A lentidão dos governos federal e dos estados de Mato Grosso e Mato Grosso do Sul em agir contra o fogo agrava o cenário. Mas é fato que o Pantanal sofre com uma estiagem severa e fora do período habitual em que as águas baixam na maior planície inundável do planeta – situação que tem como causa as mudanças climáticas, provocadas majoritariamente pela queima de combustíveis fósseis.

“O Pantanal, assim como toda a região do Brasil Central, está sofrendo, em 2024, uma das maiores secas de sua história causada pelas mudanças climáticas. Estamos observando uma redução muito forte da precipitação, que certamente está causando estes incêndios. Agora, é importante enfatizar que a maior parte desses incêndios são criminosos e trazem prejuízos enormes para o ecossistema. E basicamente todos esses incêndios são focados na expansão da agricultura”, explica o físico Paulo Artaxo, professor da USP e membro do IPCC, em falas repercutidas por BBC, Folha, Exame e O Dia.

O clima do Pantanal agora se assemelha ao que só era observado no Nordeste e no norte de Minas Gerais, explicou ao Fantástico a pesquisadora de secas do CEMADEN, Ana Paula Cunha. “O aumento das temperaturas nas últimas décadas e a redução das chuvas levou a uma mudança do clima da região, e parte do bioma é caracterizado como clima subúmido seco”, detalhou.

Em entrevista a Sônia Bridi no Fantástico, a professora da UnB Mercedes Bustamante reforça o peso da crise climática não apenas na seca no Pantanal, mas em outros eventos extremos cada vez mais frequentes e intensos em todo o planeta. “O que estamos vivendo era algo que a ciência apontava como provável.

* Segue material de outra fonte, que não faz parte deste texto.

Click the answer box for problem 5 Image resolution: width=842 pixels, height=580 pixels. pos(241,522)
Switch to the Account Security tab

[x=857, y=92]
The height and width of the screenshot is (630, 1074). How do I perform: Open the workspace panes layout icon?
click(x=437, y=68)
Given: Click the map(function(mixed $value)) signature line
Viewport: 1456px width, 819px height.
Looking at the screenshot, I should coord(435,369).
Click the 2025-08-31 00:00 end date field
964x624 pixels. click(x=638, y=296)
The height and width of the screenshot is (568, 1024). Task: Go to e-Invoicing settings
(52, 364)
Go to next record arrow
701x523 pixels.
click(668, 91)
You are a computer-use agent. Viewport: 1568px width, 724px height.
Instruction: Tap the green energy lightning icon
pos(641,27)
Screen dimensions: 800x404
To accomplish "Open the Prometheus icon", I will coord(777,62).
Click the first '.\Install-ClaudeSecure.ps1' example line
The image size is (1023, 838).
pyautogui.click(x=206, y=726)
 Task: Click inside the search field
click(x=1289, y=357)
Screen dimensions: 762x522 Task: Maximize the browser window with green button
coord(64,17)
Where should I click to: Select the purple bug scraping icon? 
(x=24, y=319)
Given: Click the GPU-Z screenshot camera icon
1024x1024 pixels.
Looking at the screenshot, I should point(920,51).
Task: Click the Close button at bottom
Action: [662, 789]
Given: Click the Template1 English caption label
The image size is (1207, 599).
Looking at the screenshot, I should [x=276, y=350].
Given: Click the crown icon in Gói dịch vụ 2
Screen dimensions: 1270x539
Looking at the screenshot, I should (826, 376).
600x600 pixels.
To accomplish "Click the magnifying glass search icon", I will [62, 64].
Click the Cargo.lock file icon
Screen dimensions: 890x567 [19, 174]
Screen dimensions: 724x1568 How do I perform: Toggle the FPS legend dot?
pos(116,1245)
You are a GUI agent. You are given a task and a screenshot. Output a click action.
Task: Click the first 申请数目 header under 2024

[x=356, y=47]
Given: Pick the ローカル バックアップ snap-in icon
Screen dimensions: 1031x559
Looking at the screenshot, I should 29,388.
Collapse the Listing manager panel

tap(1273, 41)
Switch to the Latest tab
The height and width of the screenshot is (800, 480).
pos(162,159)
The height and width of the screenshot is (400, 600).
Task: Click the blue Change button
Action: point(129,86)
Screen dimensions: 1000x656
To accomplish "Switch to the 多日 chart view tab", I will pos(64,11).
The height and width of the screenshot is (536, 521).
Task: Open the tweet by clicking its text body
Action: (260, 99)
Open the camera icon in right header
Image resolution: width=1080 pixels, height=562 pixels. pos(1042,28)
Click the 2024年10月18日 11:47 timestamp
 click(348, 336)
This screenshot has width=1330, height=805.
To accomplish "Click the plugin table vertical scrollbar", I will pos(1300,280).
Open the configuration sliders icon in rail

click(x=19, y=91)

Hoje temos uma parcela significativa da população vivendo fora do nicho climático para os seres humanos”, explicou.

Como as emissões de gases de efeito estufa continuam subindo, a especialista faz um alerta: “Quanto mais emissões, mais difíceis nossas estratégias de adaptação serão. Nossa capacidade de adaptação tem limites. São barreiras econômicas e sociais, mas também o que chamamos de limites ‘duros’, como a própria fisiologia humana. Todas elas vão depender do nosso esforço de redução das emissões”.

Em tempo 1: O governo do Mato Grosso do Sul solicitará recursos do Centro de Coordenação de Respostas de Emergência da União Europeia. O mecanismo mobilizou fundos para o Brasil na pandemia (2020), na crise nutricional da população yanomami (2023) e na tragédia das enchentes no Rio Grande do Sul (2024), informam Poder 360 e Investing.com.

Em tempo 2: O Instituto Centro de Vida (ICV) anunciou o fim da parceria com  o governo de Mauro Mendes (União Brasil) em projeto de conservação no estado. Para a organização, “falta engajamento político” do governo estadual nas pautas ambientais, informa ((o))eco. O programa, chamado “Estratégia PCI – Produzir, Conservar e Incluir”, existe há cerca de 10 anos e foi construído como ferramenta para assegurar o cumprimento dos compromissos firmados por Mato Grosso no enfrentamento da crise climática.